In 1914, Alois left Bridget and their son for a gambling tour of Europe. He later returned to Germany. Unable to reconnect with them due to the outbreak of World War I, Alois abandoned the family, leaving William to be brought up by his mother. He remarried bigamously, but in the mid-1920s he wrote to Bridget asking her to send William to Germany's Weimar Republic for a visit. She finally agreed in 1929, when William was 18. Alois had had another son, Heinz Hitler, by his German wife. Heinz, in contrast to William, became a committed Nazi and in 1942 died in Soviet captivity.
In 1933, William Patrick Hitler returned to Germany in an attempt to benefit from his uncle's rise to power. His uncle, by now Chancellor, found him a job at the Reichskreditbank in Berlin, a position he occupied for much of the 1930s. Later, William worked at an Opel automobile factory, and later still as a car salesman. Dissatisfied with these jobs, William persisted in asking his uncle for a better job, writing to him with blackmail threats that he would sell embarrassing stories about the family to the newspapers unless his "personal circumstances" improved.

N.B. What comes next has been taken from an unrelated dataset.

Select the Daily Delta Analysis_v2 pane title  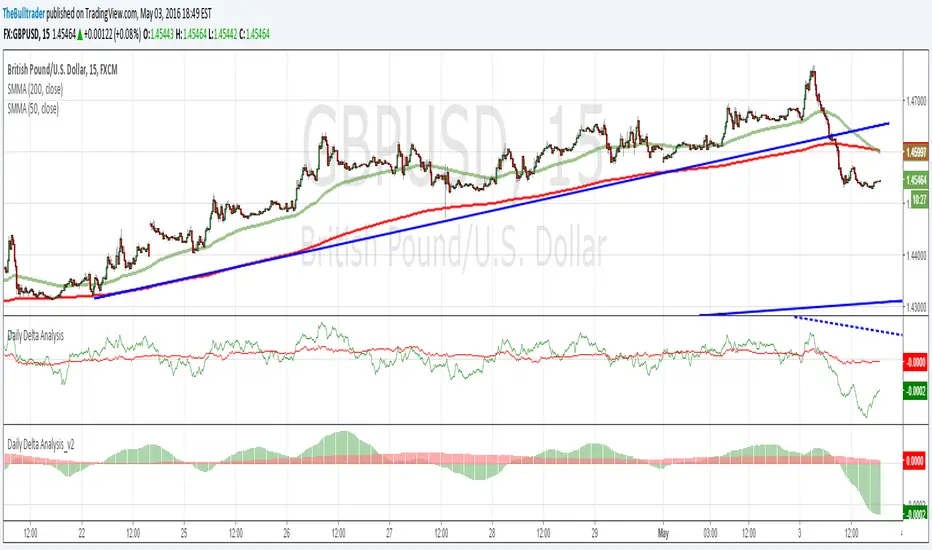[40, 445]
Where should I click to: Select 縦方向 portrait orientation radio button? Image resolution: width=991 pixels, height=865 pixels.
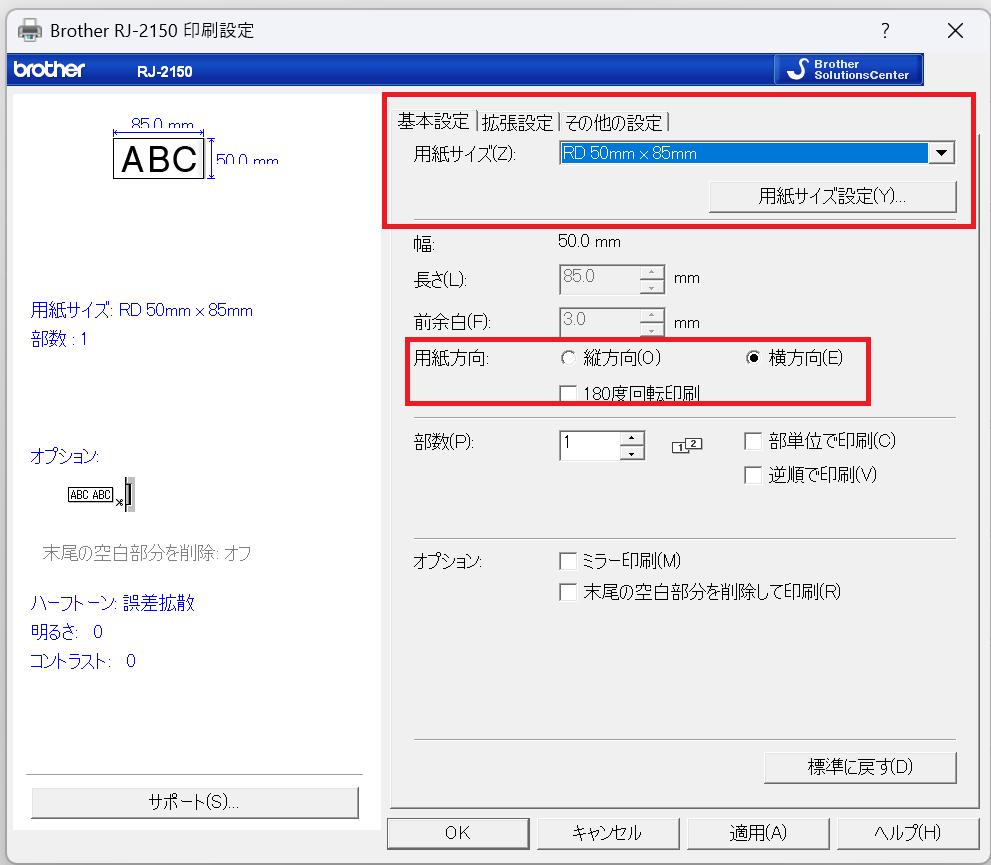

In 1938, Adolf asked William to relinquish his British citizenship in exchange for a high-ranking job. Expecting a trap, William fled Nazi Germany; he again tried to blackmail his uncle with threats. This time, William threatened to tell the press that Hitler's alleged paternal grandfather was actually a Jewish merchant. Returning to London he wrote an article for Look magazine titled "Why I Hate my Uncle."
In January 1939 the newspaper magnate William Randolph Hearst brought him and his mother to the United States for a lecture tour. He and his mother were stranded when World War II broke out. William Hitler was drafted into the United States Navy during World War II as a Pharmacist's Mate (a designation later changed to Hospital Corpsman) until he was discharged in 1947. He was wounded in action during the war and awarded the Purple Heart.

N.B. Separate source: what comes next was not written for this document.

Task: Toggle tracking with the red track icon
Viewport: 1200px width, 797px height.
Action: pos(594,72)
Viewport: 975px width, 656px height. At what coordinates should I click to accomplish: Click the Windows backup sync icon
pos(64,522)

After being discharged from the Navy, William Hitler changed his surname to "Stuart-Houston," a reference to Houston Stewart Chamberlain who had been one of Adolf Hitler's role models.
In 1947, Stuart-Houston married Phyllis Jean-Jacques, who had been born in Germany in the mid-1920s. The couple had four sons: Alexander Adolf (b. 1949), Louis (b. 1951), Howard Ronald (1957–1989), and Brian William (b. 1965). William Stuart-Houston died on 14 July 1987 in Patchogue at age 76.
In April 2006, Little Willy, a play by Mark Kassen examining the life of William Patrick Hitler, opened at the Ohio Theater in New York.